Stripe Agent Toolkit

Official Python and TypeScript SDKs that enable AI agents to interact with Stripe via natural language. Integrates with OpenAI, LangChain, CrewAI, and Vercel AI SDK. Agents can create products, set prices, generate payment links, and manage subscriptions through plain English instructions. Ideal for building AI-powered commerce workflows where the agent handles the entire payment setup.

Stablecoin Financial Accounts

Stripe now supports holding stablecoin balances in financial accounts. Businesses can receive funds via both crypto and fiat rails, with automatic conversion between stablecoins and traditional currencies. Available in 100+ countries. Enables new use cases for cross-border payments and treasury management with reduced FX volatility.

Adaptive Pricing

Automatically localize prices across 150+ markets based on purchasing power parity, local market conditions, and currency. Works with Stripe Elements, Checkout, and Hosted Invoice Page. No additional fees beyond standard Stripe pricing. Replaces the manual work of maintaining multi-currency price tables per region.

Stripe Orchestration

Manage multiple payment processors from within Stripe's dashboard and API. Route transactions to different processors based on rules (geography, amount, card type) while maintaining a single integration point. Useful for enterprises that need processor redundancy or have legacy processor contracts alongside Stripe.

Entitlements API

Define and control feature access based on customer pricing plans. Map product features to subscription tiers and query entitlements at runtime to gate access. Replaces custom feature-flag logic tied to subscription status. The API returns which features a customer has access to based on their active subscriptions and one-time purchases.

V2 API and Meter Events

The V2 API introduces high-throughput meter events supporting up to 10,000 events per second for usage-based billing. Report granular usage data (API calls, compute minutes, storage bytes) in real time. Events are aggregated into billing periods automatically. Designed for SaaS platforms with high-volume metered pricing models.

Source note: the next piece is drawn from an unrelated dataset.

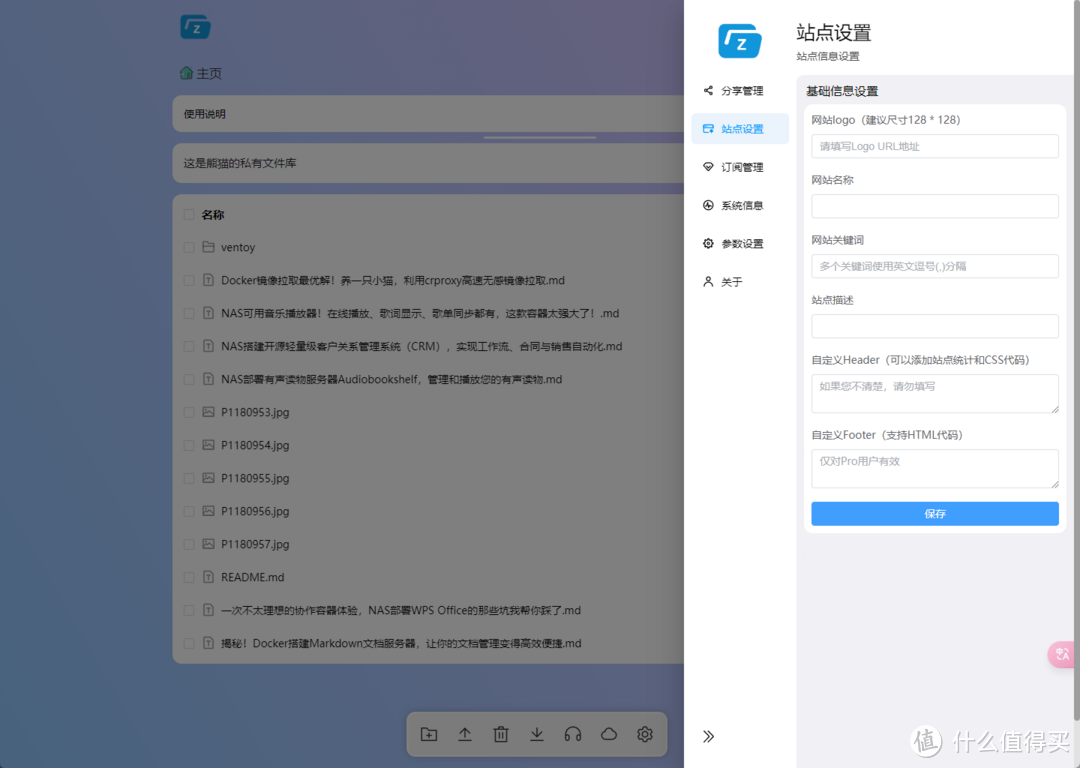Click the download icon in the toolbar

coord(537,734)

Agentic Commerce Suite and MCP

Stripe launched the Agentic Commerce Suite, a complete solution for selling on AI agents. It makes products discoverable to agents, simplifies checkout, and accepts agentic payments via a single integration. The Stripe Agent Toolkit (v0.9.0) now includes an MCP (Model Context Protocol) server, enabling AI agents to interact with the Stripe API and search its knowledge base. The toolkit supports OpenAI Agents SDK, Vercel AI SDK, LangChain, and CrewAI in both Python and TypeScript.

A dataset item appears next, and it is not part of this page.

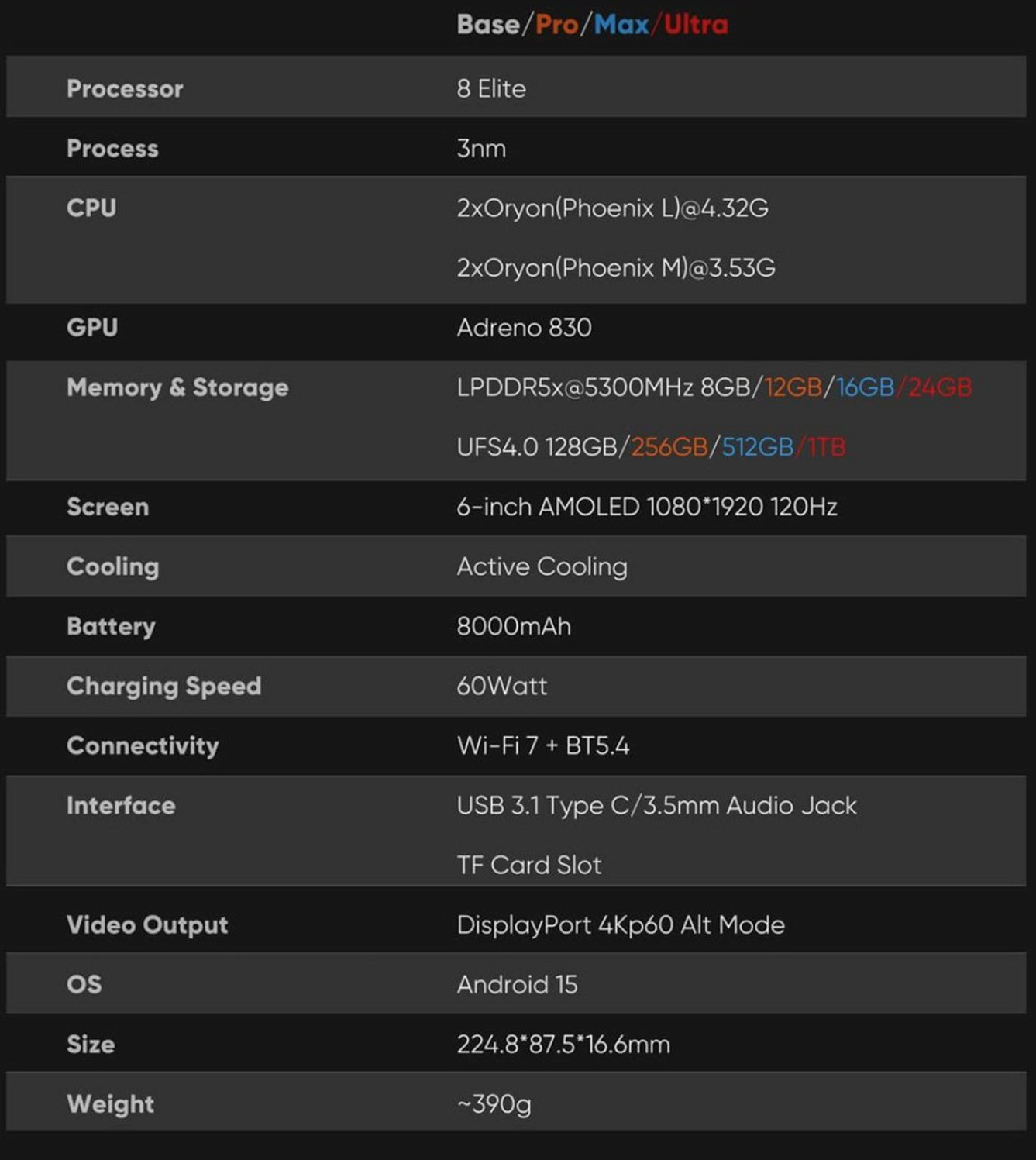Click the blue 16GB memory option
1036x1160 pixels.
pyautogui.click(x=865, y=387)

Shared Payment Tokens and x402

As of March 2026, Stripe expanded Shared Payment Tokens (SPTs) to support Mastercard Agent Pay and Visa Intelligent Commerce for network-led agentic payments, plus buy-now-pay-later options. Separately, Stripe launched x402 payments on Base, enabling AI agents to make instant USDC micropayments for APIs, data, and digital services. This opens the door for developers to charge agents for services using stablecoin-based machine-to-machine payments.

Machine Payments Protocol (MPP) Card

Stripe and Tempo launched the Machine Payments Protocol (MPP) card, an open standard for agent-to-service payments. The MPP card gives AI agents a dedicated payment identity — agents can autonomously purchase APIs, compute resources, and digital services using the standard PaymentIntents API. Unlike x402 (stablecoin-based), MPP operates on existing card networks, making it compatible with any Stripe-integrated merchant. Organizations set spending limits, approval rules, and audit trails per agent, maintaining human oversight over autonomous spending.